§ AVAILABLE DATA
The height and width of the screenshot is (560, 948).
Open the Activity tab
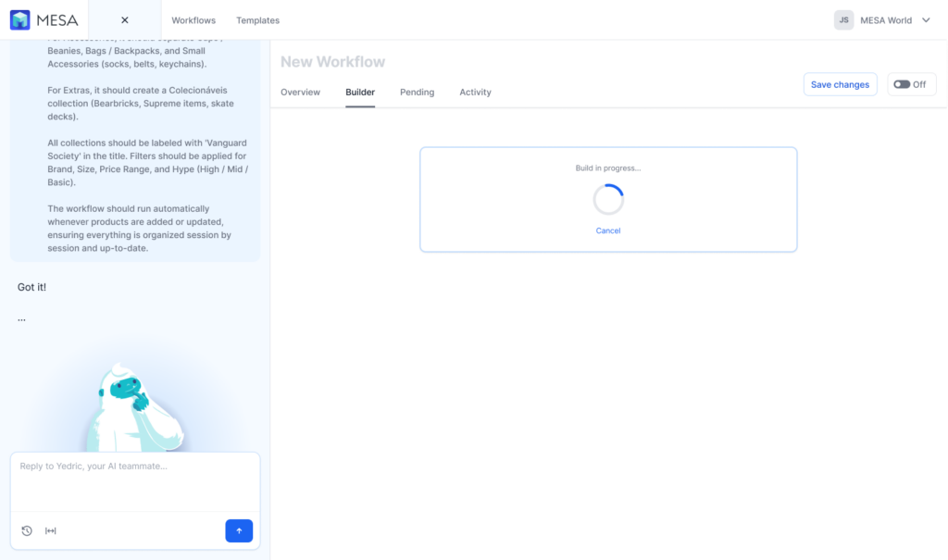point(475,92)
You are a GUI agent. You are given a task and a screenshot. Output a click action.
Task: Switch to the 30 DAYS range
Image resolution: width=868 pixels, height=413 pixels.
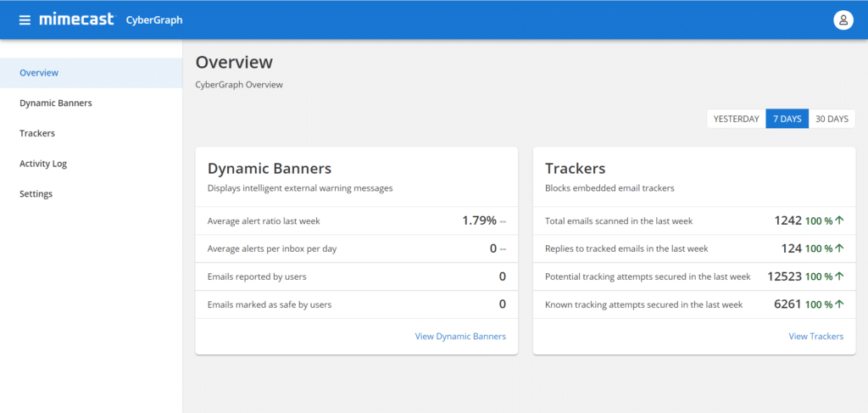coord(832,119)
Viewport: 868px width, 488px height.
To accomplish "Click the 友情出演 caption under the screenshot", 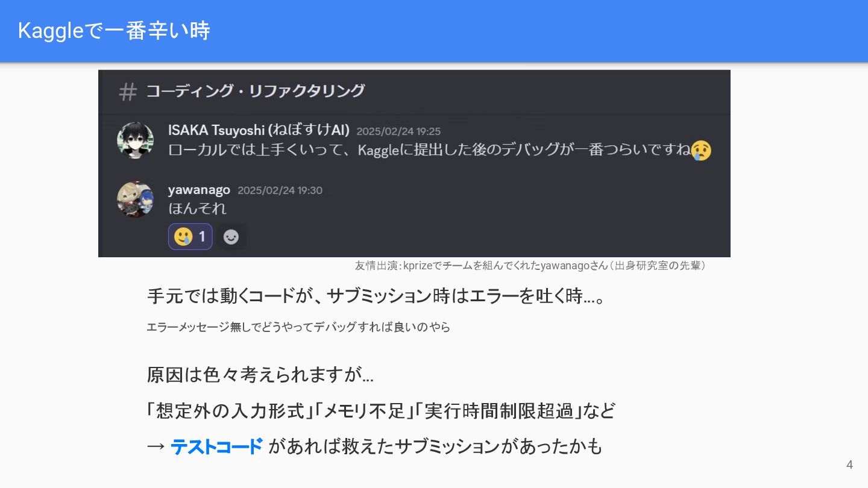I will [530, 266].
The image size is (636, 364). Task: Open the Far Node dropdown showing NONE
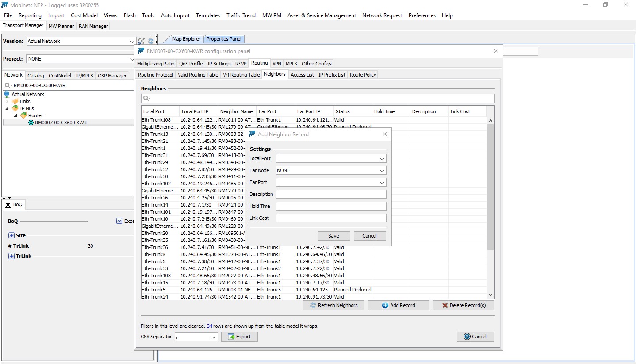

§ WORK REQUEST
Although the records above contain pictures, the copy should not; retype exactly the lines from the one containing "You are a GUI" through the one containing "Viewport: 868px width, 488px height.".

§ RESULT
You are a GUI agent. You are given a task and a screenshot. Output a click action.
Task: Switch to the 30 DAYS range
Image resolution: width=868 pixels, height=413 pixels.
coord(832,119)
Viewport: 868px width, 488px height.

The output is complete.